Re: [PATCH 3/3] fs/file.c: move sanity_check from alloc_fd() to put_unused_fd()

Tim Chen <tim.c.chen@xxxxxxxxxxxxxxx> · Mon, 17 Jun 2024 11:04:41 -0700

On Mon, 2024-06-17 at 10:55 -0700, Tim Chen wrote:
> On Sat, 2024-06-15 at 07:07 +0200, Mateusz Guzik wrote:
> > On Sat, Jun 15, 2024 at 06:41:45AM +0200, Mateusz Guzik wrote:
> > > On Fri, Jun 14, 2024 at 12:34:16PM -0400, Yu Ma wrote:
> > > > alloc_fd() has a sanity check inside to make sure the FILE object mapping to the
> > > 
> > > 
> > 
> > Now that I wrote it I noticed the fd < end check has to be performed
> > regardless of max_fds -- someone could have changed rlimit to a lower
> > value after using a higher fd. But the main point stands: the call to
> > expand_files and associated error handling don't have to be there.
> 
> To really prevent someone from mucking with rlimit, we should probably
> take the task_lock to prevent do_prlimit() racing with this function.
> 
> task_lock(current->group_leader);
> 
> Tim


And also move the task_lock in do_prlimit() before the RLIMIT_NOFILE check.

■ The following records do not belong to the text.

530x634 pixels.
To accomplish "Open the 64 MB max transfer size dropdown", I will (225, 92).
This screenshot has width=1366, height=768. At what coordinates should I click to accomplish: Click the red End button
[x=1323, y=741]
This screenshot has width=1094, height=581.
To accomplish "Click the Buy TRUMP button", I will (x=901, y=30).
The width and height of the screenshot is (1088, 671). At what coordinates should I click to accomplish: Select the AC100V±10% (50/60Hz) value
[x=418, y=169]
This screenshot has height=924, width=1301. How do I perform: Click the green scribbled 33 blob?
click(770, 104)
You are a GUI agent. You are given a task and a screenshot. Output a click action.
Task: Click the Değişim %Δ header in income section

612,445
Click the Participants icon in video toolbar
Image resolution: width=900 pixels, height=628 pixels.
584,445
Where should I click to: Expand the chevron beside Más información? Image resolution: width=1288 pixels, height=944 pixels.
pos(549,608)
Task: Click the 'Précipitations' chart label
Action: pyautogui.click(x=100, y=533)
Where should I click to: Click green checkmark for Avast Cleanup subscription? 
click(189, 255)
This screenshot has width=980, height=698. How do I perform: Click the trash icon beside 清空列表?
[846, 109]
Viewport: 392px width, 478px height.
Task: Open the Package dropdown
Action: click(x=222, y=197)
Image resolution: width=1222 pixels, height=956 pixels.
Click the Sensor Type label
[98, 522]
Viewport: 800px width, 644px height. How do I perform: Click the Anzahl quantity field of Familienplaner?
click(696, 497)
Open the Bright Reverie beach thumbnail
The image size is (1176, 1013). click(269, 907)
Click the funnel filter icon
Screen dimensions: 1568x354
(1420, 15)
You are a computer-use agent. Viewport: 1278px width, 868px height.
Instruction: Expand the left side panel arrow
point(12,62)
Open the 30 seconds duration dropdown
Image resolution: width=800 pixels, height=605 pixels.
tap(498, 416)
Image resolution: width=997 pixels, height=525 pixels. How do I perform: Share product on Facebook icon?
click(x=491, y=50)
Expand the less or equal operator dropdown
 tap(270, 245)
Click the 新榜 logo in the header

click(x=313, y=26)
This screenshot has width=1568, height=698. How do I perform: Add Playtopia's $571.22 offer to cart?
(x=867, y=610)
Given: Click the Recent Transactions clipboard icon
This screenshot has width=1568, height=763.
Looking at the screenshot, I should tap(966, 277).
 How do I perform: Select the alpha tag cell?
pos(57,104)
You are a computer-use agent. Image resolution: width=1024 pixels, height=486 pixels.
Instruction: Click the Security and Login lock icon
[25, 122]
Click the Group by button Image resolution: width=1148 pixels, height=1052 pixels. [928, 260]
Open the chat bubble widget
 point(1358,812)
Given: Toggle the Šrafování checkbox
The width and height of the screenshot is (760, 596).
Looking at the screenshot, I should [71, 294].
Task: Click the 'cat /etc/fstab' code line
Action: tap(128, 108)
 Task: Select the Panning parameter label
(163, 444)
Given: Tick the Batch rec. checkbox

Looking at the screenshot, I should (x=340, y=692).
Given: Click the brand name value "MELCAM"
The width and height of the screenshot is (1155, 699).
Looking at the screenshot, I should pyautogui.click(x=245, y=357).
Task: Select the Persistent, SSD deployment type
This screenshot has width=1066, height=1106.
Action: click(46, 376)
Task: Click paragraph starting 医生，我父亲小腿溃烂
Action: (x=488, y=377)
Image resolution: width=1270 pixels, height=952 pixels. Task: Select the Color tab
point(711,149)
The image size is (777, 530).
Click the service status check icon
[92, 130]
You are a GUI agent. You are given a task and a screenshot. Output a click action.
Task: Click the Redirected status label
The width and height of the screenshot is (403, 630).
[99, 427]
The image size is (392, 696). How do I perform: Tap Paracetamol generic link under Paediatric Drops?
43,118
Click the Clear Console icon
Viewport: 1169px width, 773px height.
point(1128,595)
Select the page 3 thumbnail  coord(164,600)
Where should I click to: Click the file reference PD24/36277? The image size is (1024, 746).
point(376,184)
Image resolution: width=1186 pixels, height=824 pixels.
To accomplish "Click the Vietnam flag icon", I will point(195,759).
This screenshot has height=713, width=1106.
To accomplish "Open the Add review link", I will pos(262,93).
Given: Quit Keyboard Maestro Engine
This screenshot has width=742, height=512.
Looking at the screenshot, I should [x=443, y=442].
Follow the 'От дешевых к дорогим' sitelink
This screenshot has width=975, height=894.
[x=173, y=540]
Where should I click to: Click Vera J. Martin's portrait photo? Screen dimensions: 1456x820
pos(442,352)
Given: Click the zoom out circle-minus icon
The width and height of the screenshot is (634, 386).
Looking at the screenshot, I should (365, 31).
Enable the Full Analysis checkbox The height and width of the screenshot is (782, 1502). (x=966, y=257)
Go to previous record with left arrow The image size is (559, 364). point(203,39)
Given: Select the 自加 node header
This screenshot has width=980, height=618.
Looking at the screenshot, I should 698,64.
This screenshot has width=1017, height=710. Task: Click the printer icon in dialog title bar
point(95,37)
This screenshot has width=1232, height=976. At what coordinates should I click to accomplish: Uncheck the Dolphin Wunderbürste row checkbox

diff --git a/kernel/sys.c b/kernel/sys.c
index 3a2df1bd9f64..b4e523728c3e 100644
--- a/kernel/sys.c
+++ b/kernel/sys.c
@@ -1471,6 +1471,7 @@ static int do_prlimit(struct task_struct *tsk, unsigned int resource,
                return -EINVAL;
        resource = array_index_nospec(resource, RLIM_NLIMITS);
 
+       task_lock(tsk->group_leader);
        if (new_rlim) {
                if (new_rlim->rlim_cur > new_rlim->rlim_max)
                        return -EINVAL;
@@ -1481,7 +1482,6 @@ static int do_prlimit(struct task_struct *tsk, unsigned int resource,
 
        /* Holding a refcount on tsk protects tsk->signal from disappearing. */
        rlim = tsk->signal->rlim + resource;
-       task_lock(tsk->group_leader);
        if (new_rlim) {
                /*
                 * Keep the capable check against init_user_ns until cgroups can

Tim
> > 
> > > This elides 2 branches and a func call in the common case. Completely
> > > untested, maybe has some brainfarts, feel free to take without credit
> > > and further massage the routine.
> > > 
> > > Moreover my disasm shows that even looking for a bit results in
> > > a func call(!) to _find_next_zero_bit -- someone(tm) should probably
> > > massage it into another inline.
> > > 
> > > After the above massaging is done and if it turns out the check has to
> > > stay, you can plausibly damage-control it with prefetch -- issue it
> > > immediately after finding the fd number, before any other work.
> > > 
> > > All that said, by the above I'm confident there is still *some*
> > > performance left on the table despite the lock.
> > > 
> > > >  out:
> > > >  	spin_unlock(&files->file_lock);
> > > > @@ -572,7 +565,7 @@ int get_unused_fd_flags(unsigned flags)
> > > >  }
> > > >  EXPORT_SYMBOL(get_unused_fd_flags);
> > > >  
> > > > -static void __put_unused_fd(struct files_struct *files, unsigned int fd)
> > > > +static inline void __put_unused_fd(struct files_struct *files, unsigned int fd)
> > > >  {
> > > >  	struct fdtable *fdt = files_fdtable(files);
> > > >  	__clear_open_fd(fd, fdt);
> > > > @@ -583,7 +576,12 @@ static void __put_unused_fd(struct files_struct *files, unsigned int fd)
> > > >  void put_unused_fd(unsigned int fd)
> > > >  {
> > > >  	struct files_struct *files = current->files;
> > > > +	struct fdtable *fdt = files_fdtable(files);
> > > >  	spin_lock(&files->file_lock);
> > > > +	if (unlikely(rcu_access_pointer(fdt->fd[fd]))) {
> > > > +		printk(KERN_WARNING "put_unused_fd: slot %d not NULL!\n", fd);
> > > > +		rcu_assign_pointer(fdt->fd[fd], NULL);
> > > > +	}
> > > >  	__put_unused_fd(files, fd);
> > > >  	spin_unlock(&files->file_lock);
> > > >  }
> > 
>